The lessons were complimented by the extra curricular activities. I still remember listening totally enthralled as Russell Harty prepared us juniors for a trip to the “Big School” to see Henry IV part two. Shakespeare plays were performed frequently, although more modern plays were also performed. As well as the annual play, there were festivals of one act plays performed by the various houses, a choir play, usually Gilbert and Sullivan. We were also taken out to the theatre, which is how I came to see Ian McKellern in the RSC touring production of Richard II. There were a range of clubs and societies, I was in the Bullidon Club, we met several times a year and at each meeting a member presented a paper. Mine was on Wordsworth at Rhylstone Abbey which of course touched upon the Rising of the Northern Earls, I seem incapable of escaping the Tudors! However the high spot of the evening was when Mrs. Dean served us Earl Grey tea, sandwiches and sponge cake. Music was taken seriously and, as well as the choir play, there were music and singing competitions and several concerts. Reading the Gigg News nowadays I am very impressed by the school’s cultural presence far beyond its confines taking plays on tour.

Talking of tours the rugby and cricket teams seem to get much further afield than in my day. Sport was always very important. At one time as well as daily exercises we played sport on at least three afternoons a week, but members of teams played even more with regular competitive fixtures. We had, as well as Rugby and cricket, athletics, cross country running, a swimming pool, tennis courts, and a well equipped gymnasium.
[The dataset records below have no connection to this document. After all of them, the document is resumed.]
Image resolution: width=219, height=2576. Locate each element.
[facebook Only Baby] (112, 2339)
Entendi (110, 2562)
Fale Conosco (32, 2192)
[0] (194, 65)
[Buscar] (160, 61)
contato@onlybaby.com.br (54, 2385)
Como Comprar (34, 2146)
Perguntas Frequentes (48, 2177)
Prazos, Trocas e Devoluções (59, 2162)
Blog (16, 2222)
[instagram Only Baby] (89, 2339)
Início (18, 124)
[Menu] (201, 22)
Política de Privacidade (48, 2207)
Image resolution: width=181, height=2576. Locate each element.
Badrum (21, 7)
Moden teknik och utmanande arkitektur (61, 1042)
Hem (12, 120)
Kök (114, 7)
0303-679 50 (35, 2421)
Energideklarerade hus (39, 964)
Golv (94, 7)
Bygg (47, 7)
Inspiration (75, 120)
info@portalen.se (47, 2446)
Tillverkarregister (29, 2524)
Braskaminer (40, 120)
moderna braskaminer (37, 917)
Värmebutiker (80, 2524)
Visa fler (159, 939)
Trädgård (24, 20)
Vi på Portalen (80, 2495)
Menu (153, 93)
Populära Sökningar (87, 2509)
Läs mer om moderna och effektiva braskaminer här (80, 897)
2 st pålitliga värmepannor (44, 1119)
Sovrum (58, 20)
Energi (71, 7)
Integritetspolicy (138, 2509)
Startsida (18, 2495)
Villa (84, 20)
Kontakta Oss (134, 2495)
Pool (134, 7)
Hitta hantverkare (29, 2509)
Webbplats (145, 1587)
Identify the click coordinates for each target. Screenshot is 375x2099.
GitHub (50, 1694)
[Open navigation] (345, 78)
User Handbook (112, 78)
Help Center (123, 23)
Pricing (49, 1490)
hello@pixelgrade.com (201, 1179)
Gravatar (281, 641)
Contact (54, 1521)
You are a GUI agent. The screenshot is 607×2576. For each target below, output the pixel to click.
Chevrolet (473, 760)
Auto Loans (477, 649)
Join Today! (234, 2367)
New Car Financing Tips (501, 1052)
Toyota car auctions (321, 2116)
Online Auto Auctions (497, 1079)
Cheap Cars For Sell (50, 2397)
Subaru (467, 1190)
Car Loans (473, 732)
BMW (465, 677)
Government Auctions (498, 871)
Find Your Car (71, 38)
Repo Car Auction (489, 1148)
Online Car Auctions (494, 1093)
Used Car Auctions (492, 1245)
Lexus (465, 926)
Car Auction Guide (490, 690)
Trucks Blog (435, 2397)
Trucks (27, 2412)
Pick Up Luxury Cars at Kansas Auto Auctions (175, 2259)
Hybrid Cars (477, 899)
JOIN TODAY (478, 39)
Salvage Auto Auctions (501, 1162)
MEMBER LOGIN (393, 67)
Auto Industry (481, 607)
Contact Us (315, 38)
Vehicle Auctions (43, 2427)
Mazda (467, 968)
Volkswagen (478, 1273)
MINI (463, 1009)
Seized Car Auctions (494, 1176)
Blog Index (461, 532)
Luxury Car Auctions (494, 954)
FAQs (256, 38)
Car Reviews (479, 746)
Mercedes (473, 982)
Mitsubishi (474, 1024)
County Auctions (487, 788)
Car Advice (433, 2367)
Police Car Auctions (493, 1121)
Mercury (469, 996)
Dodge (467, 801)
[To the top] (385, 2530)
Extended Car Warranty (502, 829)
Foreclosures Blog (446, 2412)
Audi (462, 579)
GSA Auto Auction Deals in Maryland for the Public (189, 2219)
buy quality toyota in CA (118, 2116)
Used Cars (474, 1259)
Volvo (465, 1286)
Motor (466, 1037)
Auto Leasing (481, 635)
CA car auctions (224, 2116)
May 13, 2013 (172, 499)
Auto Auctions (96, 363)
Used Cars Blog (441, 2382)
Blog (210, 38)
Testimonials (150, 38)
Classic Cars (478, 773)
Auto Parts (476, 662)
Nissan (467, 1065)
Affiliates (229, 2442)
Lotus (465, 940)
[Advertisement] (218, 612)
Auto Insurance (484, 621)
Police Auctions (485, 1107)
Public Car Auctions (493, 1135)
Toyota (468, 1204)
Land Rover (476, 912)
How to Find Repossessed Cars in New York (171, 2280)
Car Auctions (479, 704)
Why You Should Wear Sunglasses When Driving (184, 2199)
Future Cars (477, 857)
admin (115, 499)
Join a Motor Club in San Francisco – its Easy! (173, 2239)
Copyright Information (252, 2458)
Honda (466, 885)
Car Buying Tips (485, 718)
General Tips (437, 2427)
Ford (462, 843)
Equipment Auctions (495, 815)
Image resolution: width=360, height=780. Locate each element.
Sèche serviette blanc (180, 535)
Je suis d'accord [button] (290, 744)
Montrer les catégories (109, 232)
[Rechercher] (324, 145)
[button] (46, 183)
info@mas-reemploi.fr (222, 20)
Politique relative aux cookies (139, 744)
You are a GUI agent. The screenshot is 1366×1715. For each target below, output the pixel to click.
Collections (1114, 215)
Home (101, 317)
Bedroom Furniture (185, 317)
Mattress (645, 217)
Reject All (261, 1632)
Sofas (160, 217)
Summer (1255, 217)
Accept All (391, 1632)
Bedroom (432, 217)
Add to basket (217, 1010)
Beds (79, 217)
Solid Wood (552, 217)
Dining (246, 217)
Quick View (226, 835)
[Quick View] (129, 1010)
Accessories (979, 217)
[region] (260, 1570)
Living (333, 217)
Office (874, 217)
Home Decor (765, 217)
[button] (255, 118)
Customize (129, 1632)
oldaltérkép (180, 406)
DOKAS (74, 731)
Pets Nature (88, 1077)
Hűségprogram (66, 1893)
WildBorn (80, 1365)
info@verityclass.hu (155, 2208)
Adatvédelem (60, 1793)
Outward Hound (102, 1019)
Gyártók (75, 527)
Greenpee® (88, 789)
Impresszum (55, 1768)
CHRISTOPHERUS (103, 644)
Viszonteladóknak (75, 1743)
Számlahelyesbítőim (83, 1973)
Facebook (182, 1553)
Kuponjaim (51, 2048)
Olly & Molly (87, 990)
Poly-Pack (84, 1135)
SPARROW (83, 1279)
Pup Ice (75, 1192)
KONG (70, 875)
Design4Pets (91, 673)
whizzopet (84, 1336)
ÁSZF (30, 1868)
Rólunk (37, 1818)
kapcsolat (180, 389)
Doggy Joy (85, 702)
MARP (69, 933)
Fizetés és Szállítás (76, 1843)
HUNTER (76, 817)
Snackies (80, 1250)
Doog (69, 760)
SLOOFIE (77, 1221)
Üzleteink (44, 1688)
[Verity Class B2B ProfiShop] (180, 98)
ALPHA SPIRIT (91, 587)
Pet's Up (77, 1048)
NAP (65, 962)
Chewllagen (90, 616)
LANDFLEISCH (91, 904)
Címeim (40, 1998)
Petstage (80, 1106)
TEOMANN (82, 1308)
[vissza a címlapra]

I have written before of how the school’s structured activities and discipline benefited me and, indeed, how badly I coped when it was removed from me. I firmly believe that Giggleswick both then and now was an excellent preparation for life. Some pupils went on to make a name for themselves in various fields, others have led lives less obviously distinguished. However I am certain that the richness of my everyday life owes much to the breadth of experience and education I received  from Giggleswick. It was good to be reminded of those days and how present they still are in my life. I suspect The Dales Northern will become a regular on my viewing schedule, there are many scenes from my childhood yet to revisit.